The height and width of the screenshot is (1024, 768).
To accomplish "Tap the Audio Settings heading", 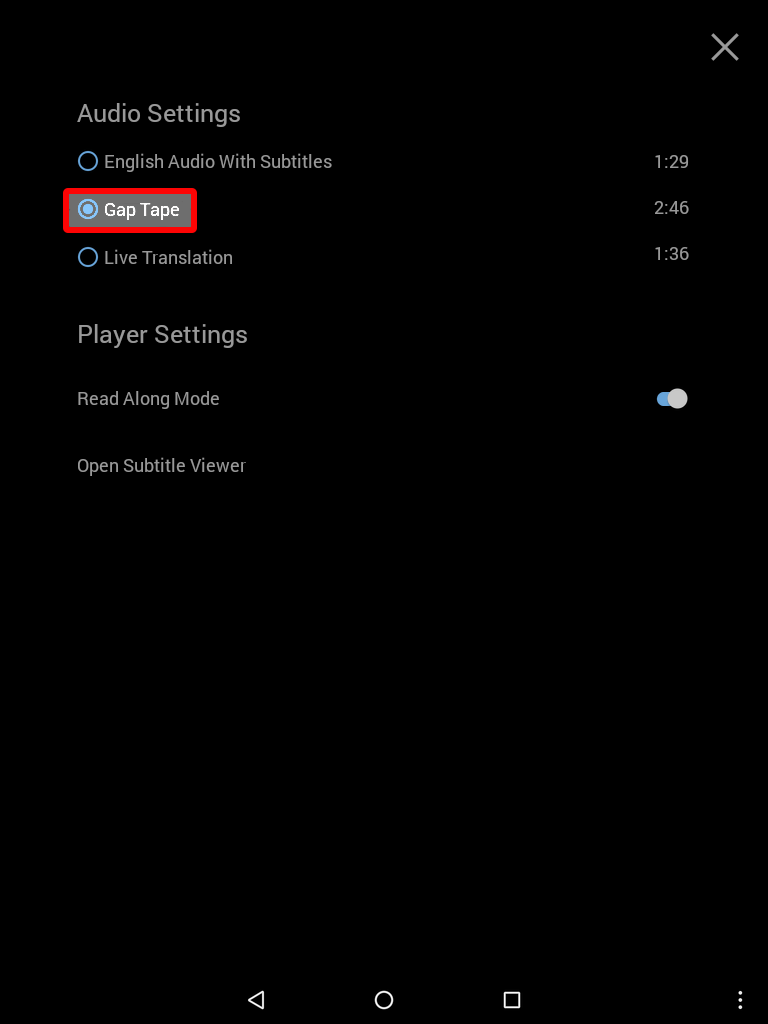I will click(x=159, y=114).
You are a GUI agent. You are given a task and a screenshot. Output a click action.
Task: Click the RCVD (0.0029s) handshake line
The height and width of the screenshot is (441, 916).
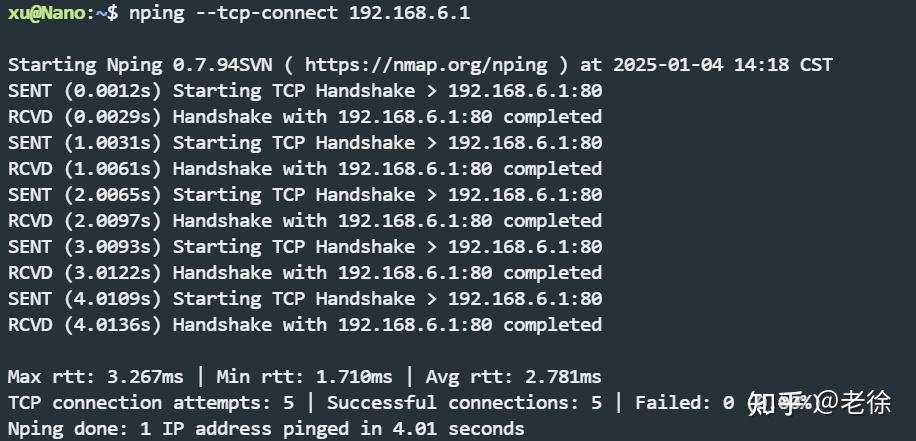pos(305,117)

==

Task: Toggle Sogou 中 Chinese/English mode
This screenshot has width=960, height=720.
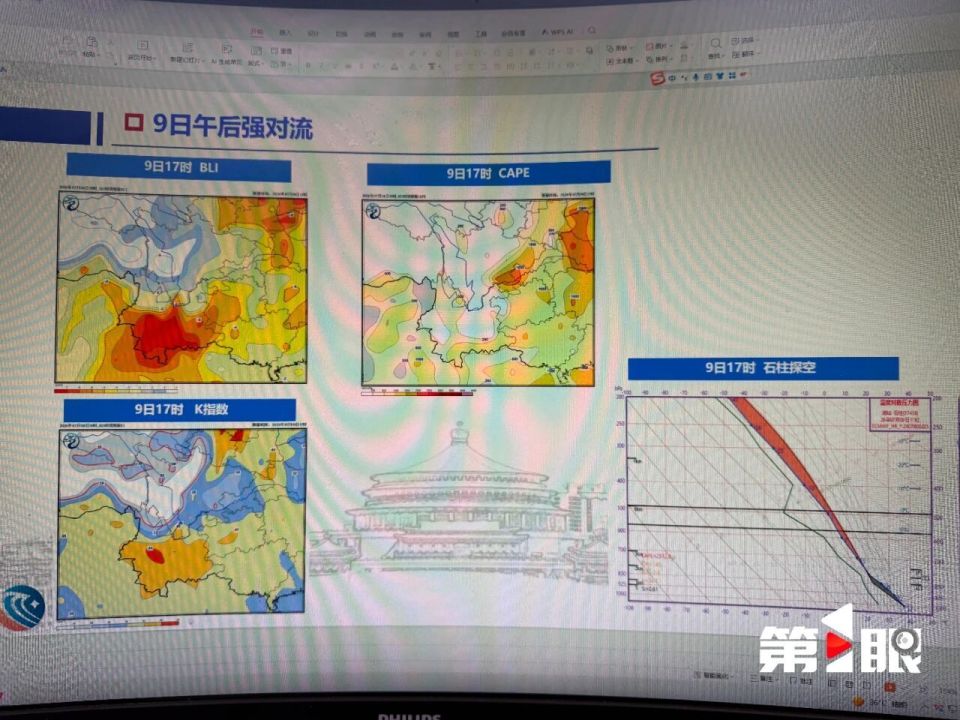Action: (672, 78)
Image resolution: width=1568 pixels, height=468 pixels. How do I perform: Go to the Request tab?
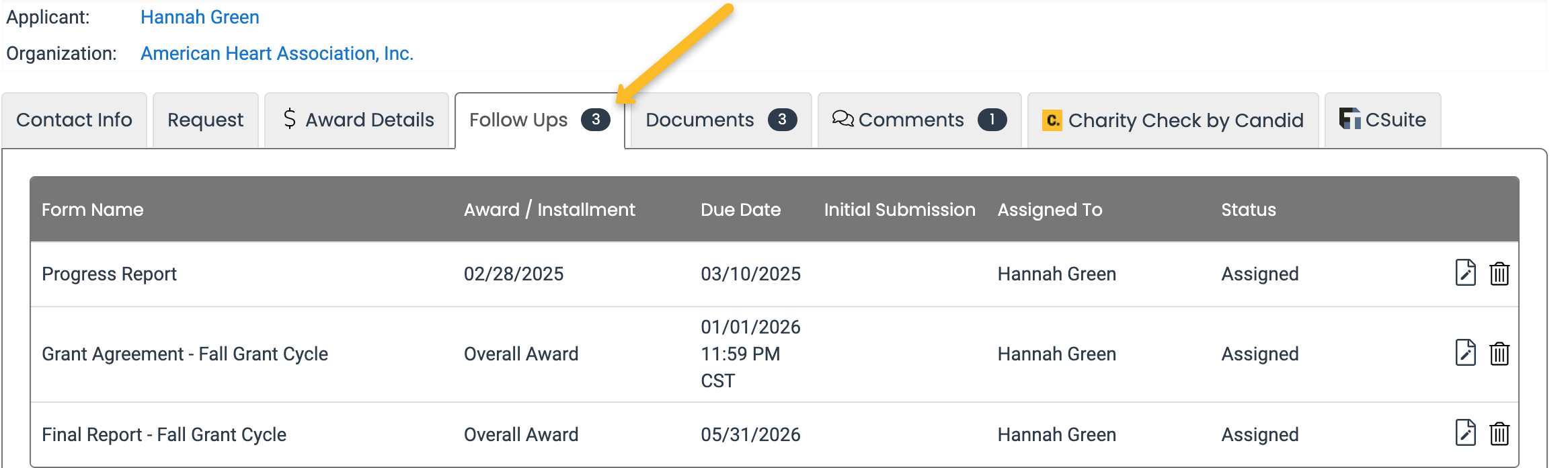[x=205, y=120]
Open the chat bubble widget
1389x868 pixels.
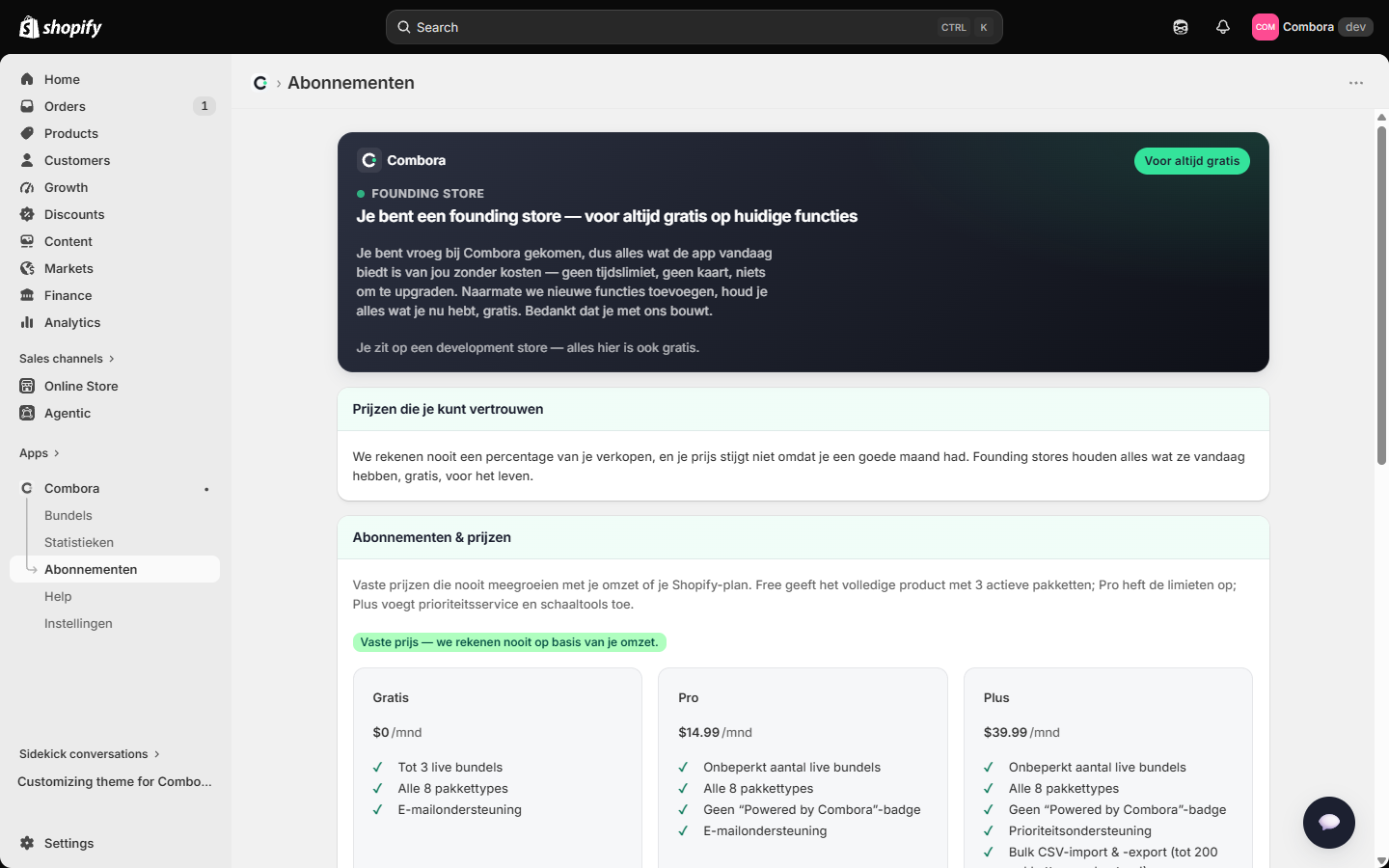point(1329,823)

...

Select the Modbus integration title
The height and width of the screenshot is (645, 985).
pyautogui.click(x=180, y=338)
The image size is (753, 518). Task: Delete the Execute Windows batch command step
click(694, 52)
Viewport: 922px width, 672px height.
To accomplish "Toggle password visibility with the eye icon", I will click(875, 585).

Work task
Would you copy out each line of the records above where the word "Toggle" occurs?

Response to this task
Task: Toggle Sogou 中 Chinese/English mode
To accomplish "Toggle password visibility with the eye icon", I will click(875, 585).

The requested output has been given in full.